Perhaps the greatest – and most profligately squandered – talent Britain has produced this century, Amy Winehouse, succumbed to alcohol poisoning in July, joining what her mother called "that stupid 27 Club", a death that was no less affecting for being foreseeable. Other sad losses to British music included folk-rock legend Bert Jansch, and Bond composer John Barry. Punk legend and X-Ray Spex singer Poly Styrene passed away, just weeks after releasing an acclaimed solo album. And Sir Jimmy Savile, presenter of the first and last Top of the Pops shows and the man who claimed to have invented double-decks DJing, departed in a puff of cigar smoke.

E-Street Band saxophonist Clarence Clemons bowed out after one last appearance in a Gaga video, and other departed musicians who made their names as sidemen included Thin Lizzy guitarist Gary Moore, The Shadows' Jet Harris and Japan bassist Mick Karn. The Motown family lost songwriter Nick Ashford, and Miracles guitar great Marv Tarplin, the man who played on "Tracks of My Tears". The soul world also lost Solomon Burke and Dobie Gray.

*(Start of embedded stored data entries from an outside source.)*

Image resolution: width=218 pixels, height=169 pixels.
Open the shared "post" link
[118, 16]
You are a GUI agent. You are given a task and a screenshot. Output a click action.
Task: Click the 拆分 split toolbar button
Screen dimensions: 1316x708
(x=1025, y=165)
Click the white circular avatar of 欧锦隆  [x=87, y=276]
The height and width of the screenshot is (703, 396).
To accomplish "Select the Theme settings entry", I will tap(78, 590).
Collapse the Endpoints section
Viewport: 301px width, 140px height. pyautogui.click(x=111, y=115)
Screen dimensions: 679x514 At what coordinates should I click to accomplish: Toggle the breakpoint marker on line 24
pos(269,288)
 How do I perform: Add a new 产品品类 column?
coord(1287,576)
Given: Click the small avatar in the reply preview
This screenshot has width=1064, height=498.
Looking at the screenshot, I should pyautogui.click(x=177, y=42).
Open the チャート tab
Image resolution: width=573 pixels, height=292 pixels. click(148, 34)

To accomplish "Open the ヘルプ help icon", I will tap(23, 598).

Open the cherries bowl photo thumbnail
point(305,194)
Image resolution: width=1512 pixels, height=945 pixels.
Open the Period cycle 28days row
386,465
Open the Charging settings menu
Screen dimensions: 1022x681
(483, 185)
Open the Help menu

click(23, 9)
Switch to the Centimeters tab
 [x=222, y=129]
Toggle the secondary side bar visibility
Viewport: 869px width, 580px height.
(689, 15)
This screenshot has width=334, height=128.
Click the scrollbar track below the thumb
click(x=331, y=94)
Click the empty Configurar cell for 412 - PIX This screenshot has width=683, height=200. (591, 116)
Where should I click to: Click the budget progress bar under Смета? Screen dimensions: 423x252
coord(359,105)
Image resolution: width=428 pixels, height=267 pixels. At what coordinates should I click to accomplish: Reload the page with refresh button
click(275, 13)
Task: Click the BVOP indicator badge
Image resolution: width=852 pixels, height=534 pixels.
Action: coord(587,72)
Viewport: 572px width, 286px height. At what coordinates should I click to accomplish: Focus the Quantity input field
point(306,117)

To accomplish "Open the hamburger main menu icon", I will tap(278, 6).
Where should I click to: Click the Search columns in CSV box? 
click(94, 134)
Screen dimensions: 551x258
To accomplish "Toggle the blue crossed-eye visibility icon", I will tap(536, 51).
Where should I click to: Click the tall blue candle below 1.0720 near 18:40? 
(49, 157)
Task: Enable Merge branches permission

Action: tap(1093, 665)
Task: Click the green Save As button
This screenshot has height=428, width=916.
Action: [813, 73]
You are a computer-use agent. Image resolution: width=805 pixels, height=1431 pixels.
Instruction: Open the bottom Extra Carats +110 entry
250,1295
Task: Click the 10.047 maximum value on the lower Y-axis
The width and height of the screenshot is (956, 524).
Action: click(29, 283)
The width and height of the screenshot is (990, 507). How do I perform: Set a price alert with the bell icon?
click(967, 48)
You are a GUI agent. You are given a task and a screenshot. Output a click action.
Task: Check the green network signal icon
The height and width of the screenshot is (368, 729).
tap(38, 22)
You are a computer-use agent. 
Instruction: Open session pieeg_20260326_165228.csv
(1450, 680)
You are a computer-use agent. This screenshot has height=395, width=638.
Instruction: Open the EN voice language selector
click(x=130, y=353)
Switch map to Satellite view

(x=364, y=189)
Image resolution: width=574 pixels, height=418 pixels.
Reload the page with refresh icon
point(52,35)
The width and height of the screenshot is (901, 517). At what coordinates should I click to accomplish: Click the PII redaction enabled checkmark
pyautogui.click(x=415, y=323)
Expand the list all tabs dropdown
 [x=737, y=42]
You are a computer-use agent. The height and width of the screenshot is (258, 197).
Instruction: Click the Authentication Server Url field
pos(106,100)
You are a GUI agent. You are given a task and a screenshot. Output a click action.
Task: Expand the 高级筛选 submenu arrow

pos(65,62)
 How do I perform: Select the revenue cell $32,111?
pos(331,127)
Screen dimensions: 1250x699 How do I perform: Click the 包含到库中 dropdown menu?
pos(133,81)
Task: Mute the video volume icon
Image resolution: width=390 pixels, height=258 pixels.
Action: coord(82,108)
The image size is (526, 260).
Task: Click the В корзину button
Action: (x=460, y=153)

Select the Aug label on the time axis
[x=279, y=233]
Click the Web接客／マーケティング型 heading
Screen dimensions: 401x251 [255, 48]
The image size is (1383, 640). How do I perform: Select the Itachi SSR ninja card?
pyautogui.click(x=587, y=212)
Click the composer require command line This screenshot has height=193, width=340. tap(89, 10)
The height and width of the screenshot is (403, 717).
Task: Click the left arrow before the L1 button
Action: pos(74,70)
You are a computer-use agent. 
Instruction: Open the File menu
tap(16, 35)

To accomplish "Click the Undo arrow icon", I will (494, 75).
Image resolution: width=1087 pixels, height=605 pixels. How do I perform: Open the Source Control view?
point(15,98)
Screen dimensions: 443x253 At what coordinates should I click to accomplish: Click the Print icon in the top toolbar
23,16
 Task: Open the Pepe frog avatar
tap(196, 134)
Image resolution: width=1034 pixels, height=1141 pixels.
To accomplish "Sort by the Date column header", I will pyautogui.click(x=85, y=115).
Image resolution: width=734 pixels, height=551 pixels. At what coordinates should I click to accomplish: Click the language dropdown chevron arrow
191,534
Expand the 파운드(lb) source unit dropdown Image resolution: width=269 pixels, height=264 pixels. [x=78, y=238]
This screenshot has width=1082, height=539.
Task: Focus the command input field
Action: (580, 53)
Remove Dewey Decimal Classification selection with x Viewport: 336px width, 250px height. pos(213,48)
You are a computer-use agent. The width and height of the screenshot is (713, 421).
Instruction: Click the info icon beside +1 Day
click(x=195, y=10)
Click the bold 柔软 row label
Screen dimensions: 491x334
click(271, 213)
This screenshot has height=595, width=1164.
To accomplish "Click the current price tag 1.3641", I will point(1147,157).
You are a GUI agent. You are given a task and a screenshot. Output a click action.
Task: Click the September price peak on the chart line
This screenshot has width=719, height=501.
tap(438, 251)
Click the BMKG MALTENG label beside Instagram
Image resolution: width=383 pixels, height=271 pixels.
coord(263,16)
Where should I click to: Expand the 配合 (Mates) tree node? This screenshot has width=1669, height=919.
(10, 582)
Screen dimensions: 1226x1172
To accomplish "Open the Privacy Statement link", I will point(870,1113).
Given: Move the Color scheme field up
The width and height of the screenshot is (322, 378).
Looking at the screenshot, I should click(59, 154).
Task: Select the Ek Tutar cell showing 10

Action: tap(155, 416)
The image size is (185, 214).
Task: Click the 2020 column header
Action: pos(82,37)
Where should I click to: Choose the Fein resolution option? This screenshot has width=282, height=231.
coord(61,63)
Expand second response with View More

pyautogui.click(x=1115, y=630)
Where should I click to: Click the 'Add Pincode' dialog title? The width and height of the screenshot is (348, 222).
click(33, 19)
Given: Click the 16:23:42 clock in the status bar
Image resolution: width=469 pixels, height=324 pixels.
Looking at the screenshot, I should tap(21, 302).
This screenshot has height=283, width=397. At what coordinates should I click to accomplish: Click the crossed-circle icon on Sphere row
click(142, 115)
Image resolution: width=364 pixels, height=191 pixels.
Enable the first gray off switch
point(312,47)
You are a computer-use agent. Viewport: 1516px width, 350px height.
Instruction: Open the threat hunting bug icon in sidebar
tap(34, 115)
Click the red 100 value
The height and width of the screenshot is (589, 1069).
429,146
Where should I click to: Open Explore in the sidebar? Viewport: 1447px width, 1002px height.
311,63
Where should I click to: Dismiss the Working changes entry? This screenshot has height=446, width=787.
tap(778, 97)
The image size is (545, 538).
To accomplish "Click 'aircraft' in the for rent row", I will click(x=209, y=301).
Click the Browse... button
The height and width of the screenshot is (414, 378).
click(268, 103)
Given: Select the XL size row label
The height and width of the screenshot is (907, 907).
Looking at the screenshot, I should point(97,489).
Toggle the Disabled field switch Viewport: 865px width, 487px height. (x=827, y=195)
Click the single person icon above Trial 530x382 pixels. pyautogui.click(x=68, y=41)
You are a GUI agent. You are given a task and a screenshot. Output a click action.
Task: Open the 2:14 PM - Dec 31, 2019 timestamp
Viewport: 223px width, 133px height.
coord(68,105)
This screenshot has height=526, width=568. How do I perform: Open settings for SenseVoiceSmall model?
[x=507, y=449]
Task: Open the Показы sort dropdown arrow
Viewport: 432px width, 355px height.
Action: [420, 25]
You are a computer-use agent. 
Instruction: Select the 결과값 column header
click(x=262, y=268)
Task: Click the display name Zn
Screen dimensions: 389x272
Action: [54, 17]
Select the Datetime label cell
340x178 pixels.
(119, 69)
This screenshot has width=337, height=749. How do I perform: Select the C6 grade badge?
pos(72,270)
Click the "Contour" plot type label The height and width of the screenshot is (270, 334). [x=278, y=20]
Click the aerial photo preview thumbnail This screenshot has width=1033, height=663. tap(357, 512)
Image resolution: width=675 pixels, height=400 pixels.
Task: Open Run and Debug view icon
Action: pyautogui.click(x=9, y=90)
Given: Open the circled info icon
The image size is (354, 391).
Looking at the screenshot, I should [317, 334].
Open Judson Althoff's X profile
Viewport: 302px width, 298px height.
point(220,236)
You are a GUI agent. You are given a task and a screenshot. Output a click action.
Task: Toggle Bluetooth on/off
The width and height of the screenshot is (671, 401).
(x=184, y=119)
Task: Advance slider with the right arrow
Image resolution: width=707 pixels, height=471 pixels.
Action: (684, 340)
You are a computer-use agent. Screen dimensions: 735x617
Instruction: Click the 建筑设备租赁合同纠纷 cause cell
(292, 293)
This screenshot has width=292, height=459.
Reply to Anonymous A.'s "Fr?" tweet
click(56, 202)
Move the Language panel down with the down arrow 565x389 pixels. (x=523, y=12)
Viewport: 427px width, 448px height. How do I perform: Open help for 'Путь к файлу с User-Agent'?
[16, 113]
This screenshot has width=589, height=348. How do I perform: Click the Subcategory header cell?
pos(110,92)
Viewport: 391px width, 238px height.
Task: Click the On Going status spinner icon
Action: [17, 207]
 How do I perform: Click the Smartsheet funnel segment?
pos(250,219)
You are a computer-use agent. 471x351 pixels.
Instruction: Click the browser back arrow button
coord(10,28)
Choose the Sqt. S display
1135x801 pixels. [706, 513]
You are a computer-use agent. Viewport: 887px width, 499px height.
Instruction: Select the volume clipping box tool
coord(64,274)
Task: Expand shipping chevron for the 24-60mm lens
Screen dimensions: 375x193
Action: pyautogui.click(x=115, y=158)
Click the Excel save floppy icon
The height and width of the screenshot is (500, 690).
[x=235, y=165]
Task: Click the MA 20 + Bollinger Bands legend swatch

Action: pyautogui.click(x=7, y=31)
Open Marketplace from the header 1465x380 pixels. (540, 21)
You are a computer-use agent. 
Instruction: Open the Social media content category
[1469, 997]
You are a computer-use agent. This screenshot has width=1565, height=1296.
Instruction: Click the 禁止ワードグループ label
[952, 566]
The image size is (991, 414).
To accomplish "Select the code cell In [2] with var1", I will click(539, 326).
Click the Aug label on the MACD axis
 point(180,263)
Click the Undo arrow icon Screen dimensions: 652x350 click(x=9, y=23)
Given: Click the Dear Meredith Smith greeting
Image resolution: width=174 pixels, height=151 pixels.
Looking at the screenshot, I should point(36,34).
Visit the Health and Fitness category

From behind the consoles and behind the scenes, we lost rock'n'roll songwriter Jerry Leiber, new wave producer Martin Rushent, and pioneering hip-hop executive Sylvia Robinson. Rap originator Gil Scott-Heron passed away just as he was making a comeback, and hip-hop also lost Heavy D and Nate Dogg. Two heavyweights of house, Loleatta Holloway and Darryl Pandy, went to the great Paradise Garage in the sky. Seventies AOR stars Andrew Gold and Gerry Rafferty said goodbye, as did brassy blonde of Sixties pop Kathy Kirby and outsider musician Wild Man Fischer. Porn actress turned disco diva Andrea True was no more-more-more, and Smiley Culture, reggae MC, died in strange circumstances.

Lastly, four weather-related stage collapses at festivals killed 11 and injured many more, the worst incidents at the Indiana State Fair and Belgium's Pukkelpop. A tragic coincidence, one hopes, and not evidence of widespread laxness in safety standards.